**Problem requirements:** In this exercise, set down every entry that follows exactly as it appears.

··········

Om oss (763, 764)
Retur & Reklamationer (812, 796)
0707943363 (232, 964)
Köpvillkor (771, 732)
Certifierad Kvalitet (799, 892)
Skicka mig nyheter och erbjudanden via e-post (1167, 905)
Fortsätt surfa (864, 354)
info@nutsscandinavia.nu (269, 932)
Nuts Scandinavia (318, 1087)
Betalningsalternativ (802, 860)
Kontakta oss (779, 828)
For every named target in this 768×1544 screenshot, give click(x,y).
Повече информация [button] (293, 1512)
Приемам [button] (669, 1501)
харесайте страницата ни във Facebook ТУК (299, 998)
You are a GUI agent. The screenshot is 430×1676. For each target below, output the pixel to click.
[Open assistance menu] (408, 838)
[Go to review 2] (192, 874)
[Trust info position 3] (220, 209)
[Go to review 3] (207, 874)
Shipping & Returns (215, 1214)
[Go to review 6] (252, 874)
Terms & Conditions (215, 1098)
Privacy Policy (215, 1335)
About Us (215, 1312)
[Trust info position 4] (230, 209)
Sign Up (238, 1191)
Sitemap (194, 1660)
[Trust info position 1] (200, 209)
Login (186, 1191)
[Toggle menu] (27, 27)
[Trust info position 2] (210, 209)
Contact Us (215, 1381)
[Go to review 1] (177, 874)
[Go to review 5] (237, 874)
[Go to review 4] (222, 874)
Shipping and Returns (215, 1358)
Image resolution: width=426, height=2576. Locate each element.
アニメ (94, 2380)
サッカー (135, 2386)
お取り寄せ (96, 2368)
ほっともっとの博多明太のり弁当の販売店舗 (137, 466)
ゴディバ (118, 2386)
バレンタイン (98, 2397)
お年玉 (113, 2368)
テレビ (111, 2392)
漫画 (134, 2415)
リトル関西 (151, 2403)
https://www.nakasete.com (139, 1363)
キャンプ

··········

**Answer:**
Om oss (763, 764)
Retur & Reklamationer (812, 796)
0707943363 (232, 964)
Köpvillkor (771, 732)
Certifierad Kvalitet (799, 892)
Skicka mig nyheter och erbjudanden via e-post (1167, 905)
Fortsätt surfa (864, 354)
info@nutsscandinavia.nu (269, 932)
Nuts Scandinavia (318, 1087)
Betalningsalternativ (802, 860)
Kontakta oss (779, 828)
For every named target in this 768×1544 screenshot, give click(x,y).
Повече информация [button] (293, 1512)
Приемам [button] (669, 1501)
харесайте страницата ни във Facebook ТУК (299, 998)
You are a GUI agent. The screenshot is 430×1676. For each target below, output the pixel to click.
[Open assistance menu] (408, 838)
[Go to review 2] (192, 874)
[Trust info position 3] (220, 209)
[Go to review 3] (207, 874)
Shipping & Returns (215, 1214)
[Go to review 6] (252, 874)
Terms & Conditions (215, 1098)
Privacy Policy (215, 1335)
About Us (215, 1312)
[Trust info position 4] (230, 209)
Sign Up (238, 1191)
Sitemap (194, 1660)
[Trust info position 1] (200, 209)
Login (186, 1191)
[Toggle menu] (27, 27)
[Trust info position 2] (210, 209)
Contact Us (215, 1381)
[Go to review 1] (177, 874)
[Go to review 5] (237, 874)
[Go to review 4] (222, 874)
Shipping and Returns (215, 1358)
Image resolution: width=426, height=2576. Locate each element.
アニメ (94, 2380)
サッカー (135, 2386)
お取り寄せ (96, 2368)
ほっともっとの博多明太のり弁当の販売店舗 (137, 466)
ゴディバ (118, 2386)
バレンタイン (98, 2397)
お年玉 (113, 2368)
テレビ (111, 2392)
漫画 (134, 2415)
リトル関西 (151, 2403)
https://www.nakasete.com (139, 1363)
キャンプ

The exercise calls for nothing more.